(Data records)
┄┄┄┄┄┄┄┄┄┄

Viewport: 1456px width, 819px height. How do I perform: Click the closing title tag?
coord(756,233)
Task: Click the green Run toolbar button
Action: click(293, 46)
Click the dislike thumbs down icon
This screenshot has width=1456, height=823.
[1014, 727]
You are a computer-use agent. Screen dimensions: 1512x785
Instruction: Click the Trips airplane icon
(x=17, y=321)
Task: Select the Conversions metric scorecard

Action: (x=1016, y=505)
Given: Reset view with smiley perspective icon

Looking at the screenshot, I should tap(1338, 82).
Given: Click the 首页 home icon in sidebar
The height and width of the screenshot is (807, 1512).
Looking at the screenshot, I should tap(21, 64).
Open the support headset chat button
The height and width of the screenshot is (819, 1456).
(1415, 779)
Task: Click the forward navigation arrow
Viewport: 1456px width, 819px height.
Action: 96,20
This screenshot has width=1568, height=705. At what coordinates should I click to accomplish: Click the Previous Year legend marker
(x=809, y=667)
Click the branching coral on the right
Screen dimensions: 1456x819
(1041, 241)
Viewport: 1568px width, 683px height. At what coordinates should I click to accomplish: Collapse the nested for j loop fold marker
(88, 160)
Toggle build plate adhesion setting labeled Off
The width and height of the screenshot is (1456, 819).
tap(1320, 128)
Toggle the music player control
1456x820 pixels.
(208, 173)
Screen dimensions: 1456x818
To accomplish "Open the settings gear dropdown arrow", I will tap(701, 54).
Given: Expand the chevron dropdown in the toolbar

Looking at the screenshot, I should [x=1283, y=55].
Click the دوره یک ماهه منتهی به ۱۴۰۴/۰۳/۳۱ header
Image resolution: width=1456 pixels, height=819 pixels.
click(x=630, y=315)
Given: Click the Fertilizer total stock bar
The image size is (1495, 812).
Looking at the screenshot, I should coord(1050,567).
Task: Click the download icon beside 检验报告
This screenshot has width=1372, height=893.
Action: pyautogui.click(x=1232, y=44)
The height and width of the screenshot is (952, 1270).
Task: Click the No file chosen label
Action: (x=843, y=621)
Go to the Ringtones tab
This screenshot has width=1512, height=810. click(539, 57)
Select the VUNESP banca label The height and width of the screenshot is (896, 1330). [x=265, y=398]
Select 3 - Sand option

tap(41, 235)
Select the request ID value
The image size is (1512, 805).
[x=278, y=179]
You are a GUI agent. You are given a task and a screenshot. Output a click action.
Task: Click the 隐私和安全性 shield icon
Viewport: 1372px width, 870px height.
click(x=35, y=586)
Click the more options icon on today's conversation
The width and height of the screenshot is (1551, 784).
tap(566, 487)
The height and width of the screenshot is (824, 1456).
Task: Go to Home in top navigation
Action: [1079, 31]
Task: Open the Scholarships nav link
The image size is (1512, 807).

┄┄┄┄┄┄┄┄┄┄

Work order: Each line above that contains the string "arrow" should be identified and copied.

Response to the exercise:
Task: Click the forward navigation arrow
To accomplish "Open the settings gear dropdown arrow", I will tap(701, 54).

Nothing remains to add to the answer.